1. Ein wirtschaftlich messbarer Wert kommt der Bereitschaft von Vertragspartnern zur „Vertragstreue“ regelmäßig nur dann zu, wenn sie sich auf das prim.re Austauschverhältnis bezieht und damit den Wert von Leistung oder Gegenleistung nachteilig beeinflusst.

2. Die bei Abschluss eines Krankheitskostenversicherungsvertrages bestehende Absicht, künftig unberechtigt Versicherungsleistungen zu beanspruchen, begründet noch keinen Vermögensschaden.

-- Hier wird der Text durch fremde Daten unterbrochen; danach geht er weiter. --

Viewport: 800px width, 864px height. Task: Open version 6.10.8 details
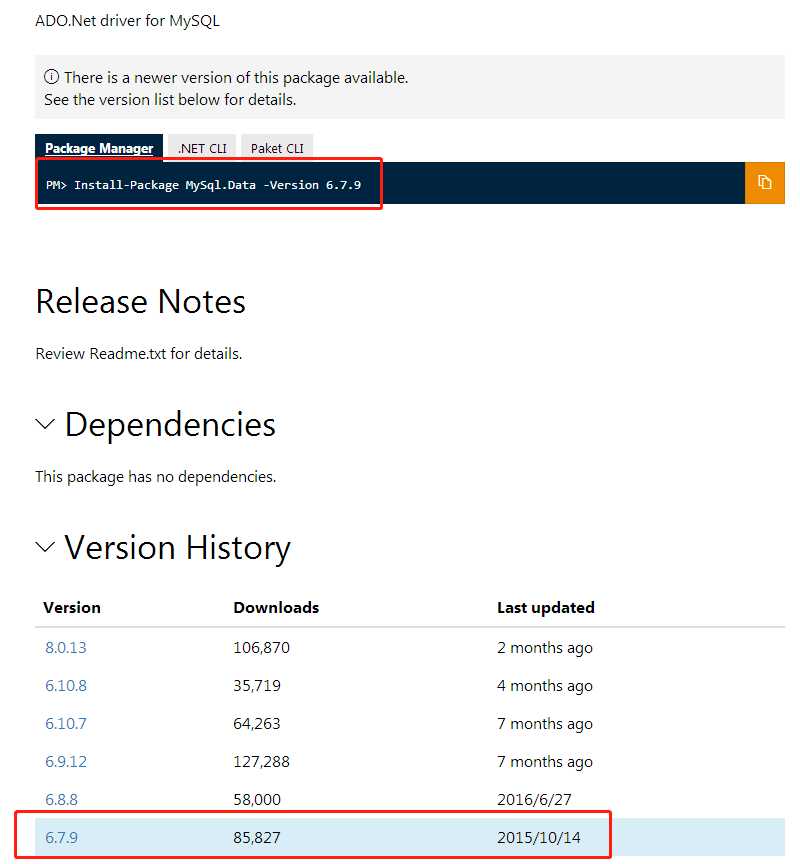66,685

3. Das dem Versicherungsvertrag zugrunde liegende, das Vorliegen eines Vermögensschadens bestimmende Äquivalenzverhältnis besteht nicht in dem Verhältnis der geschuldeten Beitragszahlungen und den vom Versicherungsnehmer tatsächlich vereinnahmten Erstattungszahlungen.

4. Der Abschluss eines Versicherungsvertrages unter Täuschung über die Identit.t des Versicherungsnehmers schafft lediglich eine abstrakte Gefährdungslage, die einem endgültigen Schadenseintritt nicht gleichzusetzen ist.

5. Reicht ein Versicherungsnehmer am selben Tag und bei demselben Versicherer, wenn auch in getrennten Sendungen, unzutreffende Rechnungen über medizinische Behandlungen ein, liegt eine natürliche Handlungseinheit vor.

Der 1. Strafsenat des Bundesgerichtshofs hat nach Anhörung des Beschwerdeführers und des Generalbundesanwalts – zu 2. auf dessen Antrag – am 23. Februar 2021 gemäß § 349 Abs. 2 und 4 StPO beschlossen:

Auf die Revision des Angeklagten wird das Urteil des Landgerichts Heilbronn vom 24. August 2020 mit den Feststellungen aufgehoben

a) in den Fällen II.1. Nrn. 1 bis 7 sowie II.2. Nr. 28 und Nr. 36 der Urteilsgründe;

b) im gesamten Strafausspruch und

c) im Ausspruch über die Anordnung der Einziehung von Tatmitteln.

Die weitergehende Revision wird als unbegründet verworfen.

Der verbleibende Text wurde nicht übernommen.